YOUR INSTRUCTIONS ▸
Count the lines in the entries that contain the string "Interview". State nothing but the number.

*** Begin section ***

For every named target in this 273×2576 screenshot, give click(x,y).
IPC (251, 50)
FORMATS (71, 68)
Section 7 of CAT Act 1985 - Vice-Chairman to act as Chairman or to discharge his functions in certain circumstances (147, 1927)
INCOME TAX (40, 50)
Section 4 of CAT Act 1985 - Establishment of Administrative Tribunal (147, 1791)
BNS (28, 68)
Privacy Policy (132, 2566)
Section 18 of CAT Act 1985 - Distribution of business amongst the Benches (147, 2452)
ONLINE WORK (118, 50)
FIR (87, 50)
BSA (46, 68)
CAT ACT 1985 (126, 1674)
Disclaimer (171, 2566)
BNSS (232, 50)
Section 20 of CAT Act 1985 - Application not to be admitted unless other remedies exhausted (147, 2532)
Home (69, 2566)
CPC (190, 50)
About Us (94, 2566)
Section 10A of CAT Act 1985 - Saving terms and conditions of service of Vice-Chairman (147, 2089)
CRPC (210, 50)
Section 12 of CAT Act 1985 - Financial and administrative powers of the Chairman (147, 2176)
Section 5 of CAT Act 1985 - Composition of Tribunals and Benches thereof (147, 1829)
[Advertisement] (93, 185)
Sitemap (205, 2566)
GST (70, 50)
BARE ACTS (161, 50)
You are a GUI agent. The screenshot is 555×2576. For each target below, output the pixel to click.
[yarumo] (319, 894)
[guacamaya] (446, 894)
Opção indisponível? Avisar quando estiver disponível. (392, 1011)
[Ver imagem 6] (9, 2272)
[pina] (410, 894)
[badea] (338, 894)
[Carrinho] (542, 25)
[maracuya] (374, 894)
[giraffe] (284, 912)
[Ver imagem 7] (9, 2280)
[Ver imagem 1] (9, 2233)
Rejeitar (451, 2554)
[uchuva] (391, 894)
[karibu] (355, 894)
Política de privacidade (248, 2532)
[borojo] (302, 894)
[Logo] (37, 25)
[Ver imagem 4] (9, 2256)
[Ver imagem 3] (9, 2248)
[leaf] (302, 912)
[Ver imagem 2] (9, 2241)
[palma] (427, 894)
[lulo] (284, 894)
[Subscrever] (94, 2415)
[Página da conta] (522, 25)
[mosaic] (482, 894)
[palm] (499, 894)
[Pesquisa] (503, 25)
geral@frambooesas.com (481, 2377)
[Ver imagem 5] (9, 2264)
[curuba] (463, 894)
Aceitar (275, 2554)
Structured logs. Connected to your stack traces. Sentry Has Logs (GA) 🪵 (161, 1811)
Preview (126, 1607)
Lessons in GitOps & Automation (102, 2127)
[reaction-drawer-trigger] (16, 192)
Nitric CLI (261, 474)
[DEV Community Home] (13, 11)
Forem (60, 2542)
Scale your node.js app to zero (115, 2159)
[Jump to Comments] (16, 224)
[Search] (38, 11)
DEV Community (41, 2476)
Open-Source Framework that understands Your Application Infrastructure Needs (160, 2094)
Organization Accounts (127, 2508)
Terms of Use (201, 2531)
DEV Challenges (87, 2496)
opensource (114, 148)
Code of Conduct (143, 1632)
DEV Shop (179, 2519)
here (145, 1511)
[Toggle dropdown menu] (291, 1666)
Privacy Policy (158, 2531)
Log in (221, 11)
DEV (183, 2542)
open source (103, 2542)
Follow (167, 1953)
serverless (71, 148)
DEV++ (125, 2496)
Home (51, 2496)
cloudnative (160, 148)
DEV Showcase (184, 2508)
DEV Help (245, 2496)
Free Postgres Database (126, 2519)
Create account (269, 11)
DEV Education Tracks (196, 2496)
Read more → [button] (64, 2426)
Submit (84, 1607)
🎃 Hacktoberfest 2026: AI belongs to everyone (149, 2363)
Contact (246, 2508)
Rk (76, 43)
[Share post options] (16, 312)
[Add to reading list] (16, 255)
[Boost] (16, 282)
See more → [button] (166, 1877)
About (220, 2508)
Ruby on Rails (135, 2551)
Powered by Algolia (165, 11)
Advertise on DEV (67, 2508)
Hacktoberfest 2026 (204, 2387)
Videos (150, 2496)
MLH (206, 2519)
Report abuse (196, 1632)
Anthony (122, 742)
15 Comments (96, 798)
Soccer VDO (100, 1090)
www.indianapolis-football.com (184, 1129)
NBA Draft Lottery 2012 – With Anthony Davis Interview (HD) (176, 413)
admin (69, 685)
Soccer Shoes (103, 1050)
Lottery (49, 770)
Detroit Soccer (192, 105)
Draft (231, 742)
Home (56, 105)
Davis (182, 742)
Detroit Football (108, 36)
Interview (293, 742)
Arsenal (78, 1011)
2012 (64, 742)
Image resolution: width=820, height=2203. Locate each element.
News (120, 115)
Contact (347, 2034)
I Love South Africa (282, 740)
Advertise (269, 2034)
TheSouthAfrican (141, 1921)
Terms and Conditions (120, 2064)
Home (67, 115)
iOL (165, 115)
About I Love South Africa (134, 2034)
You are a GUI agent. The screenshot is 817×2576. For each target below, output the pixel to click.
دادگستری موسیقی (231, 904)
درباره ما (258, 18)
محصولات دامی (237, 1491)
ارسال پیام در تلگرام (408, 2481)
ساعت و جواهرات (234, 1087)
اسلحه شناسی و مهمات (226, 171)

*** End section ***

SOLUTION ▸
2